M. Yanick Paternotte – Selon l’article 1er de la loi du 30 décembre 1996, chacun a droit de respirer un air qui ne nuise pas à sa santé. Ce n’est pas le cas des habitants de Sannois. Les autoroutes A15 et A115 se croisent en plein centre ville et le cimetière est désormais coupé de l’église. Outre les bouchons qu’engendre un trafic intense de 200 000 véhicules par jour, l’environnement et la santé des habitants sont en cause. Le conseil municipal a demandé que l’État et le Conseil régional financent la couverture de l’A15. Le Conseil général et le Conseil régional ont financé une étude technique qui a été validée par le conseil municipal, sur les crédits inscrits au contrat de plan 2000-2006. Mais il n’est pas inscrit de crédits au contrat de projet 2007-2013 sous prétexte qu’il s’agit d’un projet routier, alors qu’il s’agit vraiment d’un projet pour le développement durable.

Bien d’autres villes se retrouvent dans cette situation. En application des principes de précaution et de prévention, elles sont en droit d’attendre la couverture, même partielle, des autoroutes urbaines. Certains projets ont été financés, pour le périphérique parisien et l’A1 au Blanc-Mesnil.

Les émissions de gaz, soufre et métaux lourds font courir des risques à la santé. De plus, la décision du gouvernement d’avant 2002 de supprimer la liaison entre l’A16 et l’A86 a provoqué un report de trafic important sur l’A15.

Aussi, pour faire respecter le principe de précaution, la loi sur l’air et le principe d’égalité des citoyens, le Gouvernement devrait opérer une véritable rupture dans son attitude en ce qui concerne la couverture des autoroutes A15 et A115 dans la traversée de Sannois, afin de réduire les nuisances sonores et celles de l’air, pour protéger la santé des citoyens les plus fragiles, qui habitent souvent des logements sociaux très près des autoroutes et qui, à Sannois, existaient avant celles-ci. La couverture des voies permettrait aussi d’aménager les espaces urbains de proximité qui font défaut dans ce type d’urbanisme. Qu’entend faire le Gouvernement pour financer ces projets ?

M. Dominique Bussereau, secrétaire d’État chargé des transports – Nous avons déjà travaillé ensemble longuement et je souhaite me rendre le plus rapidement possible dans votre commune pour y constater ces nuisances. Elle n’est pas la seule, mais effectivement, les infrastructures s’y accumulent, avec leurs conséquences pour les habitants.

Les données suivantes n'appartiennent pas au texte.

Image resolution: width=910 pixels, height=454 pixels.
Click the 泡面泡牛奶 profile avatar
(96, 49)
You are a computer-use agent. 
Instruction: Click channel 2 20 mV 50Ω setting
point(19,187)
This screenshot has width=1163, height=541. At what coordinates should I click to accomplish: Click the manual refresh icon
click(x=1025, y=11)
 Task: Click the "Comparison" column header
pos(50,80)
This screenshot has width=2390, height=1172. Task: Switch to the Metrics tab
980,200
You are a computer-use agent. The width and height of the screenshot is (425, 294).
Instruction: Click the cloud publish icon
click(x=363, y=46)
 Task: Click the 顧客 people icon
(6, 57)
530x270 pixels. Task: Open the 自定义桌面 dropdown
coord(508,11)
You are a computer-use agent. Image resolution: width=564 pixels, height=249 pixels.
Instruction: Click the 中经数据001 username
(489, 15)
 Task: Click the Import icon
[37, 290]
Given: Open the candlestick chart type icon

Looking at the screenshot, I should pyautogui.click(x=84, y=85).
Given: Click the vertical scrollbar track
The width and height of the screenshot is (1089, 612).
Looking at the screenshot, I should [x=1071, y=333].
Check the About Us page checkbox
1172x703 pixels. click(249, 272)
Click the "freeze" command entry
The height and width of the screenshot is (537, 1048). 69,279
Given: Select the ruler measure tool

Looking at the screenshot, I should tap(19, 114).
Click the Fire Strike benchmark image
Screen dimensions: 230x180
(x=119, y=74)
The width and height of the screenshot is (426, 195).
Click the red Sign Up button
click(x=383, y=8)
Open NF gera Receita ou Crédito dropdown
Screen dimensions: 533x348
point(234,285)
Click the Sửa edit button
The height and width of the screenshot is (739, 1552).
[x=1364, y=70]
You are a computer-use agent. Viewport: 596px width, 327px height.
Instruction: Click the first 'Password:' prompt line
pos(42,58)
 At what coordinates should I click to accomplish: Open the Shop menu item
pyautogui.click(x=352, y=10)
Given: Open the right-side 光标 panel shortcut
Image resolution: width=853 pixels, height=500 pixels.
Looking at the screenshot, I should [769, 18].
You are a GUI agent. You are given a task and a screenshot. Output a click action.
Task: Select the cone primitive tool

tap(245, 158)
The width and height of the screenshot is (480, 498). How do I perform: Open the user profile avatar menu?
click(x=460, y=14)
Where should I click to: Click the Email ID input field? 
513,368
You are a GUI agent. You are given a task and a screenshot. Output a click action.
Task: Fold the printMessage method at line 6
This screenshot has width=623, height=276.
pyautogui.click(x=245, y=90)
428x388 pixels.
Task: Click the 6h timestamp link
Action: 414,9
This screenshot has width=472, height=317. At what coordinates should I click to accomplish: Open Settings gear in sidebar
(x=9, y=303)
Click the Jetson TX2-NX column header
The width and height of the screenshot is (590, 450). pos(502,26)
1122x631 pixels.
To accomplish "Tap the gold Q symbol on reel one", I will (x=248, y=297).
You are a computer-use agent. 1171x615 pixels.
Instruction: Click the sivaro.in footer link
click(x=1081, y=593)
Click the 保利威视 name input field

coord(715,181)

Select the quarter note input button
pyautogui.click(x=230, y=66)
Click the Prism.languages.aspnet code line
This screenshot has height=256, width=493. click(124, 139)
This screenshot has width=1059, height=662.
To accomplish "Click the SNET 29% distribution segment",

Des efforts ont été accomplis dans les contrats de plan précédents, mais il reste beaucoup à faire. Les derniers travaux de protection acoustique sur les autoroutes A15 et A115, engagés en 2006, ont permis la mise en place d’écrans anti-bruit en juillet 2007. On m’a confirmé que les finitions seront achevées début 2008. Nous le vérifierons et ferons en sorte que ce soit bien le cas. Nous serons alors en conformité avec la réglementation en ce qui concerne le niveau de bruit.

Mais il y a bien sûr d’autres gênes et des pollutions. Comme mon prédécesseur s’y était engagé, des études de faisabilité ont été réalisées. Elles ont montré – mais c’est souvent le cas – que la couverture ne se justifiait pas. Après vous avoir rencontré, j’ai demandé à mes services de revoir la question et d’améliorer vraiment l’intégration urbaine de l’A115 dans votre commune. S’agissant des financements, nous verrons ensemble ce qu’il en est dans le cadre du PDMI. Mais Sannois est un cas très particulier, où l’on a vraiment tranché dans le vif du tissu urbain, et mérite donc un effort prioritaire. Je m’engage de nouveau à venir en parler avec les associations et le conseil municipal.

M. Yanick Paternotte – Je vous remercie de confirmer votre venue ainsi que de l’attention que vous portez à ce problème. Les habitants de Sannois méritent qu’on leur rende justice.

CALENDRIER DE LA DÉVIATION DE LUXEUIL-LES-BAINS EN HAUTE-SAÔNE

M. Michel Raison – Seul le premier tronçon de la déviation de Luxeuil-les-Bains sera officiellement inauguré ce vendredi 11 janvier. Cela pose un problème de cohérence et d’efficacité de l'action publique.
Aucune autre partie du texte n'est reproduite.